[YOUR GOAL]
Find out how many lines of the material contain the string "Details" and give only that figure.

[MATERIAL TO PROCESS]
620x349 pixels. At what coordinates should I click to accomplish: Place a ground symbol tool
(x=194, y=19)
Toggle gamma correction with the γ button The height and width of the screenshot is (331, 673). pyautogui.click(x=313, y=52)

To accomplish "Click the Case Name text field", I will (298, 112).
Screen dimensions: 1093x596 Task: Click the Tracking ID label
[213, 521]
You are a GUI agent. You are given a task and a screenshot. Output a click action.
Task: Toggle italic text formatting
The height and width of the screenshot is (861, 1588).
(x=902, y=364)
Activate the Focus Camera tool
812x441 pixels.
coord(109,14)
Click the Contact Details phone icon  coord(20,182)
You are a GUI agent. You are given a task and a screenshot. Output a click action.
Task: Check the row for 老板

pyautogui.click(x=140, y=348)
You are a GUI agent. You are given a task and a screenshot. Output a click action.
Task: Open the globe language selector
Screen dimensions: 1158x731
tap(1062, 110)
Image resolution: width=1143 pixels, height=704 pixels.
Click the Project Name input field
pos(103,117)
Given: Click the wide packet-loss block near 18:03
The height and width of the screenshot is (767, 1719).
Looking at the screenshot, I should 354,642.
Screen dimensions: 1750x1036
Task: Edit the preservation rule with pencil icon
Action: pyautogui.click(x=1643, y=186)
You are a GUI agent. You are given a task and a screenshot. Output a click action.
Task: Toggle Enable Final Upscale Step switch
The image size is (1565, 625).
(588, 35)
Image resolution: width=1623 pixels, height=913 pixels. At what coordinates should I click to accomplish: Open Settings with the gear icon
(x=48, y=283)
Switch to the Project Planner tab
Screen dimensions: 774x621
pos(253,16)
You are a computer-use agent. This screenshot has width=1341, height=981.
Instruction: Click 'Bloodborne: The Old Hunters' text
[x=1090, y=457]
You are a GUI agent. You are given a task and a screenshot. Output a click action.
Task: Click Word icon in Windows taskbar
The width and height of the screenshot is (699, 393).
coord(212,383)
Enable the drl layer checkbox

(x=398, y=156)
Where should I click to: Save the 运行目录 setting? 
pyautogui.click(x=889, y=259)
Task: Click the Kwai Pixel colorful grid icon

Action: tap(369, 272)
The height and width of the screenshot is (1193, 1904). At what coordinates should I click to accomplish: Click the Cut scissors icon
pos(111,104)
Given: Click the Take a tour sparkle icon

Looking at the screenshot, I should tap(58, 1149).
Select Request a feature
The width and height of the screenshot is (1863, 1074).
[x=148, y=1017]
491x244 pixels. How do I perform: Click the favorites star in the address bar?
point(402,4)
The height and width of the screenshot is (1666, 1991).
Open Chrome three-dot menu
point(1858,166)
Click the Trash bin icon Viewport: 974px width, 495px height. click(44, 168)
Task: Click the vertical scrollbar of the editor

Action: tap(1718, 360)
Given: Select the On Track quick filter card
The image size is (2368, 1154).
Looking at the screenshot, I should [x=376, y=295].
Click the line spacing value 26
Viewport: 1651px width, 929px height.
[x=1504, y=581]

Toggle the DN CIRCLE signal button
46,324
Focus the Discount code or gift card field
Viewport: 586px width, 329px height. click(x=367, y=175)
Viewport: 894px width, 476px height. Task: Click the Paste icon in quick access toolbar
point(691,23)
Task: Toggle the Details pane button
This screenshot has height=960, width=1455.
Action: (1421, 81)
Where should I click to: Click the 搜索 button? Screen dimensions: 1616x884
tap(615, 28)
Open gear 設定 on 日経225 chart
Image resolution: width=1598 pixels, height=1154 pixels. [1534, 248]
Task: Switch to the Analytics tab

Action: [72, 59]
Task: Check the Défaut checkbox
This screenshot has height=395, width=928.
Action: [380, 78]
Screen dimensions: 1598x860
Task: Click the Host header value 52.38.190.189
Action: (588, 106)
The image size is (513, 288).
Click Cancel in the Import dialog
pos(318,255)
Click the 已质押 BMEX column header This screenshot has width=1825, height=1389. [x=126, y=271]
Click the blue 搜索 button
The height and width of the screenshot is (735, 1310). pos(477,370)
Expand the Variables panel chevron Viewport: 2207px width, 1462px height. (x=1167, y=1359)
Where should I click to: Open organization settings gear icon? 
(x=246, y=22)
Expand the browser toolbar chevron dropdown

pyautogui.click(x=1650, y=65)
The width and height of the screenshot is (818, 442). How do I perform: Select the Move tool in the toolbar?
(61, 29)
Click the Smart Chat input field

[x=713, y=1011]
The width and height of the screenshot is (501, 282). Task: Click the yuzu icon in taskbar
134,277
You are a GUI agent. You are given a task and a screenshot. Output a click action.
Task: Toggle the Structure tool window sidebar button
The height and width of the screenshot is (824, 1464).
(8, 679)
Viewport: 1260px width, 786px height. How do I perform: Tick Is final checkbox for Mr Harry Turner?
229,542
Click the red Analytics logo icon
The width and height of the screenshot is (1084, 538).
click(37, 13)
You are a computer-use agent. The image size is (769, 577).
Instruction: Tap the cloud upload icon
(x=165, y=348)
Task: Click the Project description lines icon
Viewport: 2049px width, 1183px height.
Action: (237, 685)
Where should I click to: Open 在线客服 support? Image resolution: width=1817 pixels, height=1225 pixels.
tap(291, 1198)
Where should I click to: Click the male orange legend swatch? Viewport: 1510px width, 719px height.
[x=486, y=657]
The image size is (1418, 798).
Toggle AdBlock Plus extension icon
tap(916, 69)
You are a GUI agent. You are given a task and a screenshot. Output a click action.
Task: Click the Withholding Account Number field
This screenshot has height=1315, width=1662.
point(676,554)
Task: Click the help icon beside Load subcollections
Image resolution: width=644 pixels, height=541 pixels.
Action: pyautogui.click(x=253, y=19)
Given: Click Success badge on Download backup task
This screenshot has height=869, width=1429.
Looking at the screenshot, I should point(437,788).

[ANSWER BOX]
2